### Aanwijzing bij opdracht
Geef de regels vanaf de regel met "You are a computer-use" tot en met de regel met "pos(444,258)" letterlijk opnieuw weer.
++++++
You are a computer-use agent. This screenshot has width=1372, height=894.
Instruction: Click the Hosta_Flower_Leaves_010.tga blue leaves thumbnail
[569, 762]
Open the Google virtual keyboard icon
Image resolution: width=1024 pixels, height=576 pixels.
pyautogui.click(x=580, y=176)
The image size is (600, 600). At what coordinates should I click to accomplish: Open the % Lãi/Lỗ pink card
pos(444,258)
++++++
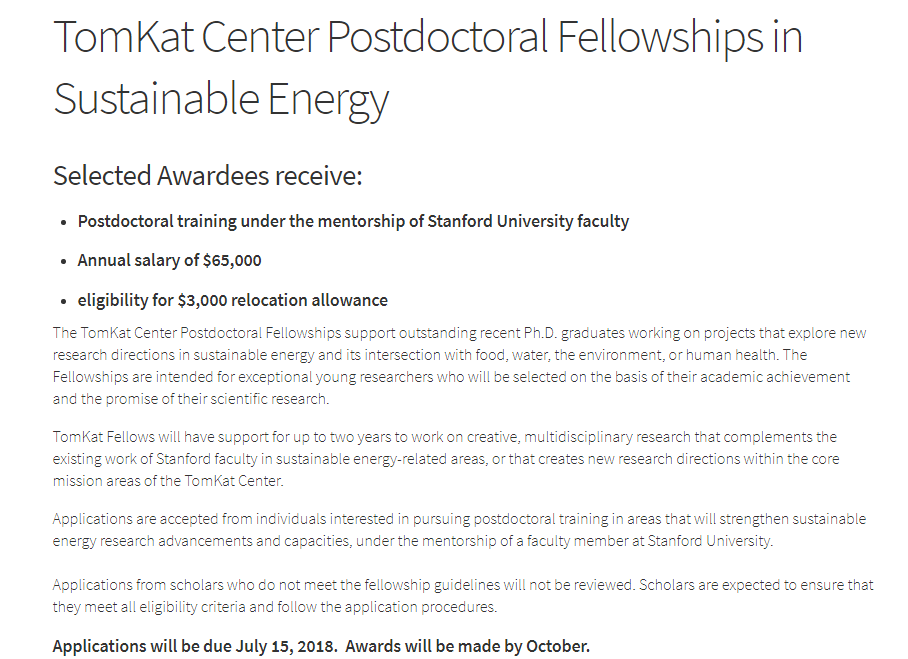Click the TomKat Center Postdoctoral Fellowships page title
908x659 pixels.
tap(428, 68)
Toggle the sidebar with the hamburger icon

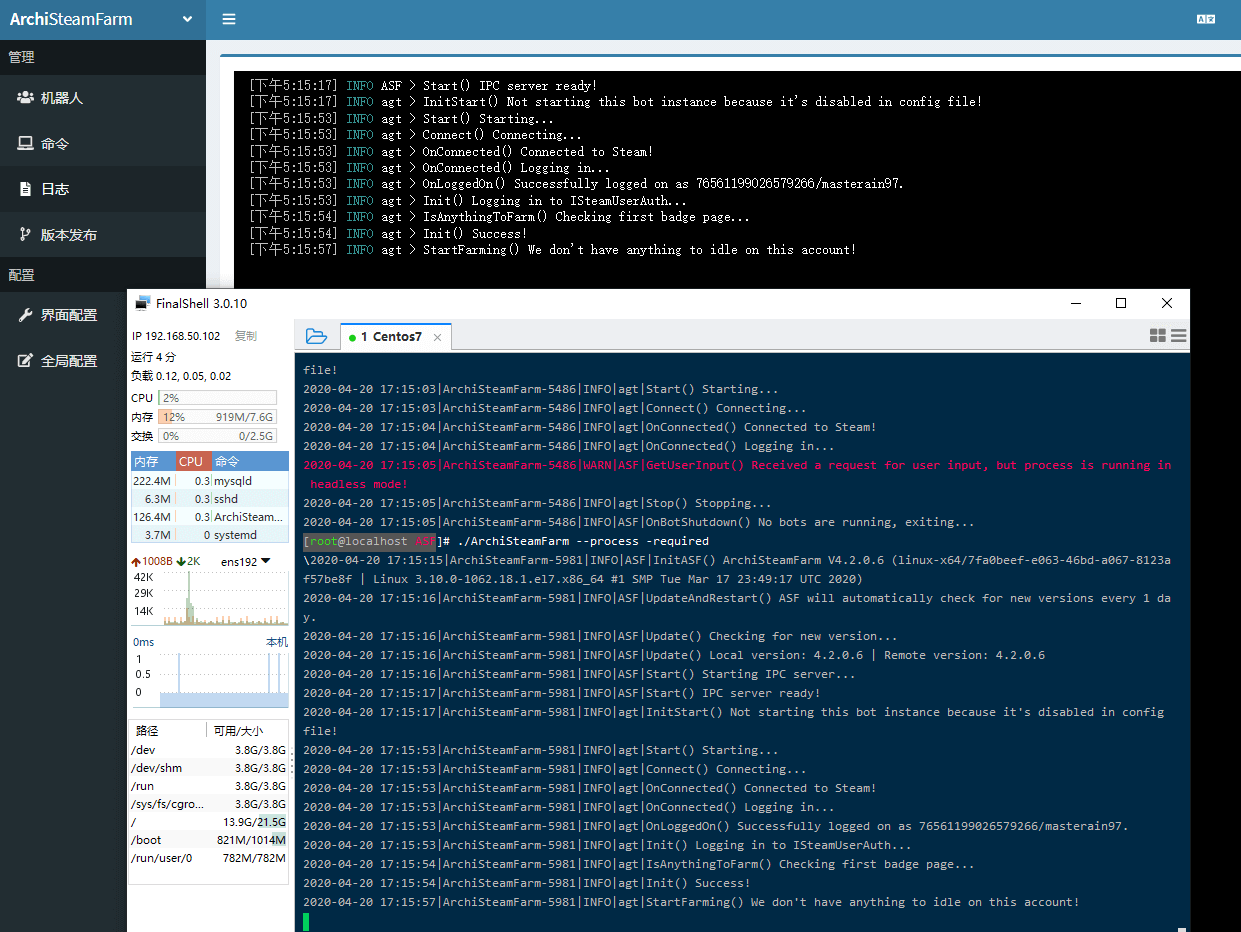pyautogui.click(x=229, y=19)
++++++
### Uitgewerkt antwoord
You are a computer-use agent. This screenshot has width=1372, height=894.
Instruction: Click the Hosta_Flower_Leaves_010.tga blue leaves thumbnail
[569, 762]
Open the Google virtual keyboard icon
Image resolution: width=1024 pixels, height=576 pixels.
pyautogui.click(x=580, y=176)
The image size is (600, 600). At what coordinates should I click to accomplish: Open the % Lãi/Lỗ pink card
pos(444,258)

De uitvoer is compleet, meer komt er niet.